Through my work as the staff architect for the Oklahoma Main Street Program, I have come to find resonance inside the bowels of the past. Often far from revitalized, our historic downtowns broadcast a town’s self-concept - just like a neon sign.
But neglected downtown property is not the only whale-sized issue weakening our communities. More expansive development has cut open our bellies, forcing us to devote too much energy to expanding infrastructure. Culture has given up boutiques for big boxes. Fast food service and home building have way too much in common! Nothing seems to be built to last anymore. Even worse, America's sprawling development patterns have given us all more isolated lives, and the Internet of things (IoT) has compounded the disconnection of our souls.

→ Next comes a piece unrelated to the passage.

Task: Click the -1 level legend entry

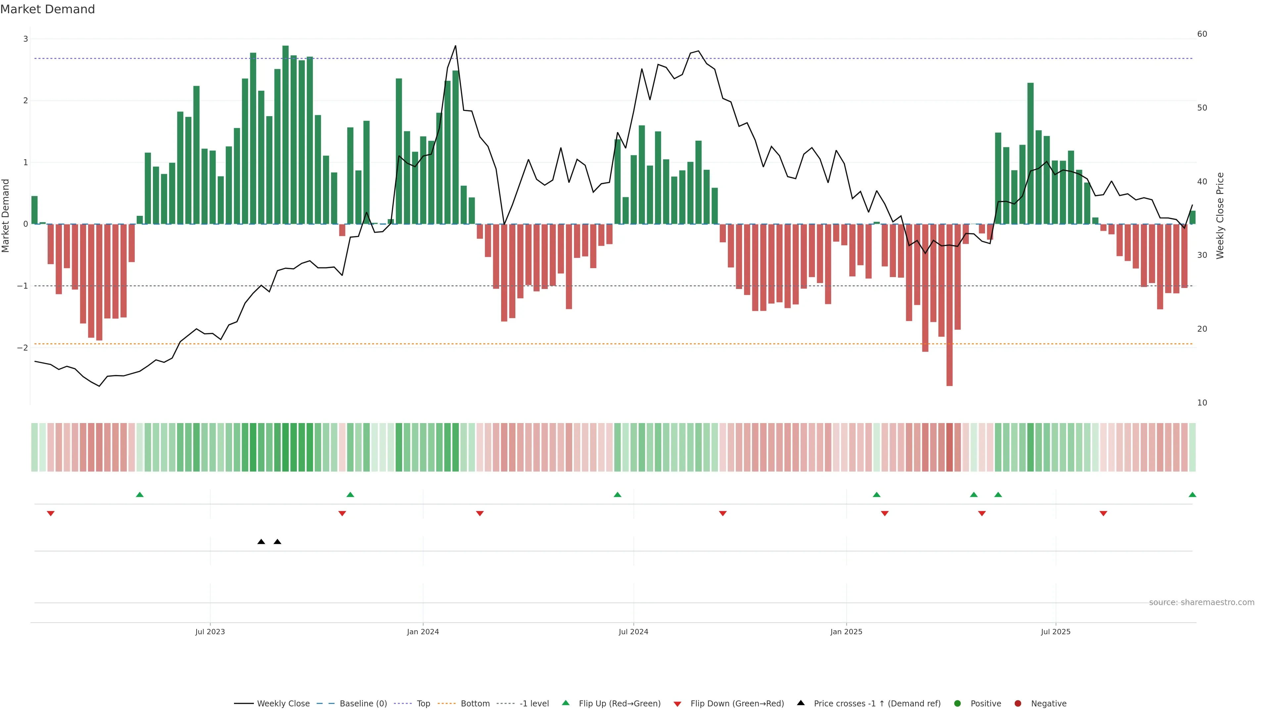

Note: This is first post in a group series called #ArchiTalks. This month’s topic is “Ugly”.
Due to these unsustainable development practices, many feel the American dream fading. These problems should be faced both individually and collectively, and winning the battle can only come through a radical change of heart.

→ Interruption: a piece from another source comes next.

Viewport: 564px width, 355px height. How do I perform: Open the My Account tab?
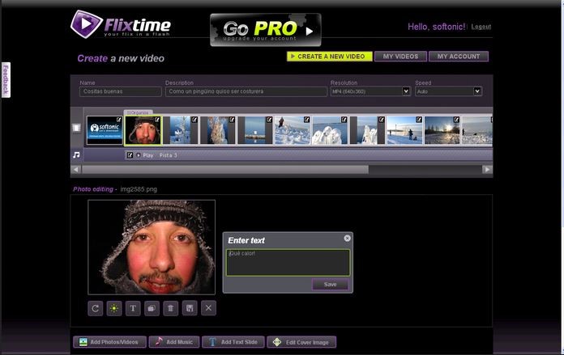coord(459,57)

So, let’s butcher this beast of a problem and look inside. Seven ugly sins brought us into this vortex, and now we must escape. If we do not become more sustainable-minded, the currents of popular culture will take the helm; we will crash on the beach and die an ugly death.
Ugly Sins & Sustainable Virtues
There are 7 deadly sins, and 7 heavenly virtues known in the Church, so let's twist this axiom to expose how there are both ugly sins and sustainable virtues in every community. It is up to us all to be the change we want to see, and advocate for sustainable develpment practices in our homes, neighborhoods, and downtowns.

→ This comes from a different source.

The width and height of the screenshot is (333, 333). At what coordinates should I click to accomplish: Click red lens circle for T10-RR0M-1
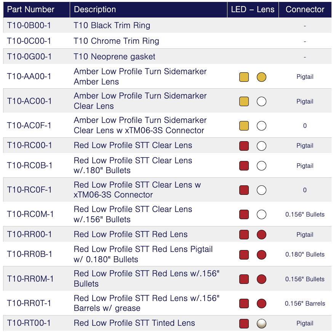coord(261,279)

We need to temper our desire. Glossy architecture is a little like pornography. They are both hyper-real to our senses. We receive a chemical payback for simply wanting things and consuming images with our eyes. Shame, shame!
Why not lead others toward a more collective satisfaction? Remodeling an almost-perfect home, instead of wanting a whole new one. Adding a small playground for a handful of neighbors with small children, and allowing neighborly relationships to flourish.
Being satisfied and purity of heart are the paradigm shifts we can all use. We don't need the gloss when daily reality becomes an exciting adventure!
All-You-Can-Eat is no substitution for a fresh bowl of greens and a nice cut of meat. Similarly, seeking mixed-uses that offer both quality and variety will yield a much better solution in long-term community planning efforts.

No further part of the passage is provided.